Cost-conscious executives have been shifting lower-level tech jobs in data entry and systems support abroad to cheaper labor markets for more than a decade. But now they are exporting highly paid, highly skilled positions in software development -- jobs that have been considered intrinsic to Silicon Valley and tech hubs such as Seattle; Boston; and Austin, Texas.

Russia project grows
People in India are very ambitious and very well-educated, but they're also ready to invest in a company, and they have less of a tendency to move out of the company.
-- Jean-Marc Hauducoeur, human resources firm Convergys

MICROSOFT EXPORTS
Microsoft is adding software development jobs at its India Development Center in Hyderabad, opened in 1999 to create versions of Windows for giant corporate computers. Bill Gates said late last year that the expansion was part of an estimated $400 million in corporate investments in the subcontinent.

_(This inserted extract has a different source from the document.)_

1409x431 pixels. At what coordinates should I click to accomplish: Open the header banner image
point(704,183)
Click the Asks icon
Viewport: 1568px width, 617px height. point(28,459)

On its corporate Web site, Microsoft lists dozens of Hyderabad openings, many requiring five years of experience, fluency in multiple computer languages, and college degrees in computer science -- far from the hourly telemarketer jobs that financial services and insurance companies exported to the Philippines and elsewhere in the early '90s.

Critics say it's the equivalent of exporting not just the automobile industry's assembly line jobs -- but the core engineering and car design jobs, too.

According to Forrester Research, companies in the United States and Europe will spend 28 percent of their information technology budgets on overseas work in the next two years.

Boeing, Dell and Motorola have opened software development centers in Russia. Intel employs 400 full-time Russian software research engineers and nearly 200 others in marketing and sales, wireless Internet access and modem projects.

Santa Clara-based Intel entered the Russian market with a small contract project three years ago. But within months, the world's largest chip maker hired all the programmers who write compiler software to optimize the microprocessors' performance, and opened the Russia Software Development Center in Nizhny Novgorod.

Some say sending jobs abroad may cause American tech workers' wages to stagnate.

According to the nonpartisan Economic Policy Institute, non-inflation-adjusted wages for tech workers grew 1.7 percent between the fourth quarter of 2001 and the fourth quarter of 2002 -- not enough to keep up with the period's inflation rate of 2.2 percent. ....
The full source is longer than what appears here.